Fotografía de una medusa buganvilla
Ciencia
Así es la medusa de 28 ojos que podría resolver el misterio de la visión
Las medusas ofrecen una clave para desentrañar esta incógnita, ya que han desarrollado ojos de manera independiente en múltiples ocasiones
Investigadores de la Universidad de California en Santa Cruz han conseguido secuenciar por primera vez el genoma de Bougainvillia cf. muscus, una diminuta criatura marina emparentada con las medusas y perteneciente al grupo de los hidrozoos. Este organismo, dotado de un total de 28 ojos, representa un hallazgo singular para el estudio de la evolución de la visión en el reino animal. El trabajo ha sido publicado en la revista G3: Genes, Genomes, Genetics.
Uno de los grandes enigmas de la biología evolutiva es cómo surgieron los sistemas visuales complejos. Las medusas ofrecen una clave para desentrañar esta incógnita, ya que han desarrollado ojos de manera independiente en múltiples ocasiones. Algunas especies presentan mecanismos visuales muy rudimentarios, como los ocelos que perciben únicamente la intensidad lumínica, mientras que otras poseen estructuras ópticas comparables a los ojos cristalinos de los humanos.
En este contexto, la buganvilla marina –conocida por su fragilidad y escasa presencia en estudios previos debido a la dificultad de mantenerla viva en condiciones de laboratorio– ha revelado un mapa genético compuesto por más de 46.000 genes predichos. La responsable del equipo científico, la doctora Aide Macías-Muñoz, explicó que lograron este avance a partir del ADN de apenas 15 ejemplares, lo que convierte a este genoma en el primero conocido de una medusa con tal cantidad de órganos visuales.

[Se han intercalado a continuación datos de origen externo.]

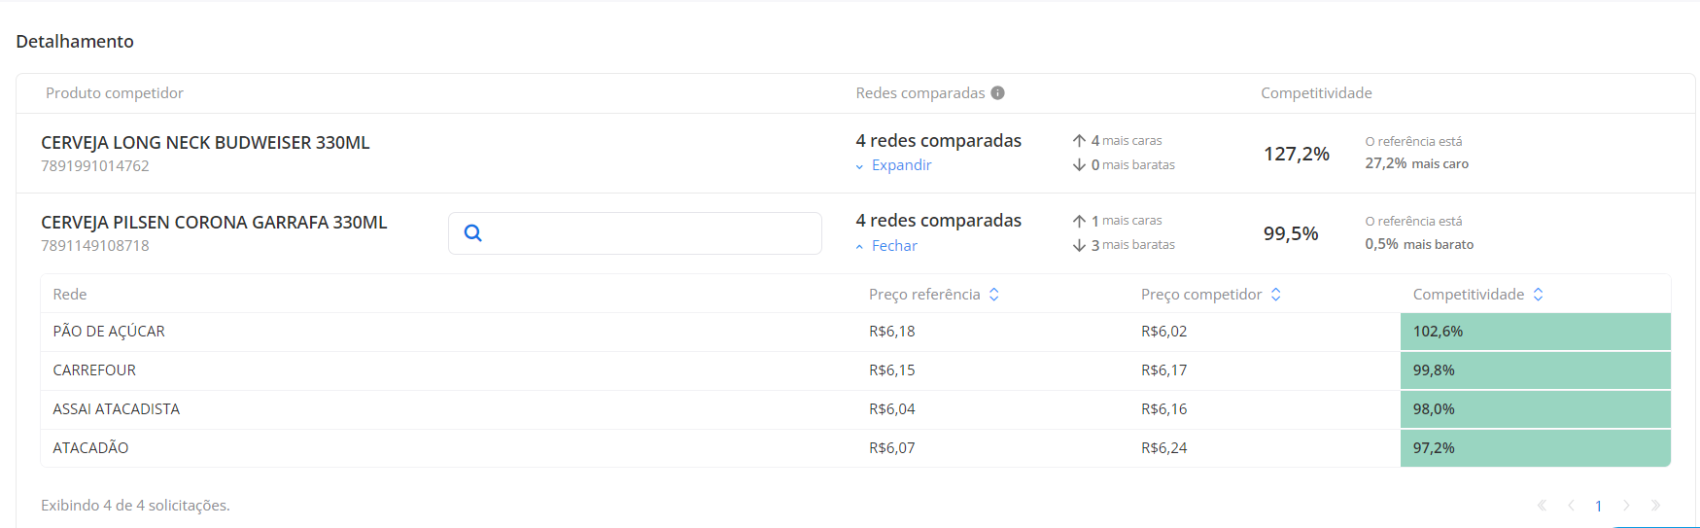Focus the search field next to Corona product

pos(635,233)
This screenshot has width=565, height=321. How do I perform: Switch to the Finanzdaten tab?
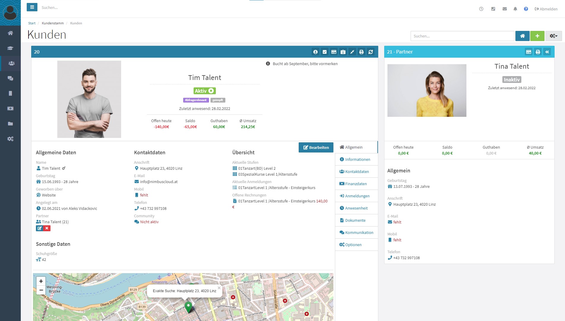(356, 184)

«Este nuevo genoma es un gran recurso para estudios comparativos que permitan comprender cómo evolucionaron los animales y qué conjunto de herramientas genéticas tenía su último ancestro común», señaló Macías-Muñoz.
Los ojos de esta especie, denominados ocelos, son sensores de luz básicos y carecen de las estructuras complejas presentes en otros tipos de visión. No obstante, el análisis genético ha revelado la existencia de 20 opsinas, unas proteínas fotosensibles que juegan un papel esencial en la percepción visual de los animales. Para ponerlo en perspectiva, los seres humanos cuentan con solo cuatro.
Este conjunto de datos supone una nueva vía para profundizar en los mecanismos mediante los cuales la visión simple se ha desarrollado de forma paralela en distintas ramas evolutivas. Así, el genoma secuenciado establece una base sólida para futuras líneas de investigación en biología evolutiva.
El equipo liderado por Macías-Muñoz proyecta ahora estudios centrados en la funcionalidad de los genes visuales identificados en la buganvilla, con el fin de precisar cuáles participan de forma directa en la detección de la luz. Asimismo, se interesan por el potencial genético de la regeneración ocular, ya que algunos cnidarios con ojos pueden reconstruir estructuras sensoriales dañadas, una capacidad comparable a la regeneración de colas en lagartos.